Open davidkane9 opened 3 weeks ago

davidkane9 commented 3 weeks ago

Consider:

library(tidymodels)
library(equatiomatic)
#> 
#> Attaching package: 'equatiomatic'
#> The following object is masked from 'package:modeldata':
#> 
#>     penguins

mod <- linear_reg() |> 
  fit(mpg ~ hp + drat, data = mtcars)

extract_eq(mod$fit) # works

$$ \operatorname{mpg} = \alpha + \beta{1}(\operatorname{hp}) + \beta{2}(\operatorname{drat}) + \epsilon $$


extract_eq(mod) # fails
#> Error in UseMethod("extract_lhs", model): no applicable method for 'extract_lhs' applied to an object of class "c('_lm', 'model_fit')"

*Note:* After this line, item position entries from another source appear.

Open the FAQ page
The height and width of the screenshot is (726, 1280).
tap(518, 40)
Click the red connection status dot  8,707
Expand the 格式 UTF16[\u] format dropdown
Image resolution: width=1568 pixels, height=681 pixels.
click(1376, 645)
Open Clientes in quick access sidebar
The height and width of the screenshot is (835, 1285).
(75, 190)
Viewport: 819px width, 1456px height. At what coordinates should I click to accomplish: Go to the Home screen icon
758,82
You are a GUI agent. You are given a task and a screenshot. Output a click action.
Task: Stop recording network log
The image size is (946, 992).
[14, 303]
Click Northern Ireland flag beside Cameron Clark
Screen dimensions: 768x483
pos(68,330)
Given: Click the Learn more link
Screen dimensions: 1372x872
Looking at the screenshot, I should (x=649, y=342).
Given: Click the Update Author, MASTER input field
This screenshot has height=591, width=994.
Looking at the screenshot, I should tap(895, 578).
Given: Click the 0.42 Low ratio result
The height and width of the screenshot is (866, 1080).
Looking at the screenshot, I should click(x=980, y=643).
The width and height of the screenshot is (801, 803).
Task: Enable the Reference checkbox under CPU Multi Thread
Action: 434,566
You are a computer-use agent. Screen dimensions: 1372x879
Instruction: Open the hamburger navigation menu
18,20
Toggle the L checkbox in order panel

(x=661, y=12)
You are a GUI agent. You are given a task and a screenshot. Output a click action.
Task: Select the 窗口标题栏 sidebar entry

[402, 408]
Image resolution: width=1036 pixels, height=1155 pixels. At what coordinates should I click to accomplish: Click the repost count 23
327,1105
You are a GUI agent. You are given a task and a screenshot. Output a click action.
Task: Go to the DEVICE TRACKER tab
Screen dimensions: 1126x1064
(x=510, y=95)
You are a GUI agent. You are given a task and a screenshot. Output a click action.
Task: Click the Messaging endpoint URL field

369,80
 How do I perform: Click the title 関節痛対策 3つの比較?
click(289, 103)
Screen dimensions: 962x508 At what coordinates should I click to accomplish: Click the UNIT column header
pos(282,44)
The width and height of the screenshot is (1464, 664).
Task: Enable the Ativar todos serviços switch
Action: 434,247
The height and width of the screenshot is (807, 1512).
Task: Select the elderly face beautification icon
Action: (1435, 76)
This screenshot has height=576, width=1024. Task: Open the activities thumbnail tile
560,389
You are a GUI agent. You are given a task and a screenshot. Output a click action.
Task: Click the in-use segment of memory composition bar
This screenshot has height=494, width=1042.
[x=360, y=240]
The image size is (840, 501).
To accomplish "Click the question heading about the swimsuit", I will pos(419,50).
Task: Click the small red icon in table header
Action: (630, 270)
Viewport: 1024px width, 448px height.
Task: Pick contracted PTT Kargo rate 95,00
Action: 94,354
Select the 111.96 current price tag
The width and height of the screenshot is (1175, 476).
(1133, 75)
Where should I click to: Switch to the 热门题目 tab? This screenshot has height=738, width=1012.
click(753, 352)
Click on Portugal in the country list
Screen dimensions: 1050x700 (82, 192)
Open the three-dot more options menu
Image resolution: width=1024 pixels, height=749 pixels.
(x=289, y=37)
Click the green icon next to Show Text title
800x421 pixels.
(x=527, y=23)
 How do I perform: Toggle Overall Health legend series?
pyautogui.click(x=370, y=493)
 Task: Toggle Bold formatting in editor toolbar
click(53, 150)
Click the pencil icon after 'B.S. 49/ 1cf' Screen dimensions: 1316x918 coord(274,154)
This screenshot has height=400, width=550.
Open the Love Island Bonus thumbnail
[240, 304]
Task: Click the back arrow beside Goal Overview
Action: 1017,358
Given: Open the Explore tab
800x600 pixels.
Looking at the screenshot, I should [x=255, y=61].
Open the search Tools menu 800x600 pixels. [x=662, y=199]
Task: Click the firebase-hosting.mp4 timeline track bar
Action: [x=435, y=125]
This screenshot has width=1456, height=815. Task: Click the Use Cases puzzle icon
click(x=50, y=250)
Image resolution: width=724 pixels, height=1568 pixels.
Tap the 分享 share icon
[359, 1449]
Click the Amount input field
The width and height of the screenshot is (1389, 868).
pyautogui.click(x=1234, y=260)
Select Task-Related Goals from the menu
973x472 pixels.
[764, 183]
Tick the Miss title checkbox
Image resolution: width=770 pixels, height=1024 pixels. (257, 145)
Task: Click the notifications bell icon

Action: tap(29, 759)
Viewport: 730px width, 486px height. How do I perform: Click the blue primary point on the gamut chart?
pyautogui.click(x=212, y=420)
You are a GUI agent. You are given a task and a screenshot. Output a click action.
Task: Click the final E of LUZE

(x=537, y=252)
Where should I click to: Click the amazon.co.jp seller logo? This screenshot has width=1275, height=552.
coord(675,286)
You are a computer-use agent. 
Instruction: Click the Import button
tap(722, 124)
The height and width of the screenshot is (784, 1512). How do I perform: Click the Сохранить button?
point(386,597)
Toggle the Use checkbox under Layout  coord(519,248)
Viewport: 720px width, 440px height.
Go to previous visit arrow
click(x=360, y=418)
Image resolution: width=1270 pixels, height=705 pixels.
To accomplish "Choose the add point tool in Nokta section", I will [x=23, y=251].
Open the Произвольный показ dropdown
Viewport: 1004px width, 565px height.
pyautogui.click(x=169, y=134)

Created on 2024-08-22 with reprex v2.1.0

There is no bug here. But things would be easier for my students if extract_eq() were to accept mod, or any object resulting from fitting a tidymodel. This seems like it should be an easy fix: just check the class at the start, and pull out the fitted object if it is class model_fit.

I can submit a PR if this seems sensible.

phgrosjean commented 3 weeks ago

Yes, it make sense and you can propose a pull request... but you must take care to avoid increasing the list of (indirect) package dependencies. We try to keep this list as low as possible for obvious reasons. I am not in favor of even a suggests to {tidymodels} in DESCRIPTION, due to the very large number of indirect hard dependencies (95 packages for {tidymodels}), even if some are already dependencies of {broom} obviously.

nrow(pak::pkg_deps("tidymodels"))
## [1] 95                                                                      
nrow(pak::pkg_deps("broom"))
## [1] 23

So you should basically provide a method for the generic extract_eq() for class model_fit, which is easy to do, but without referencing {tidymodels}, even in the examples ! Not easy...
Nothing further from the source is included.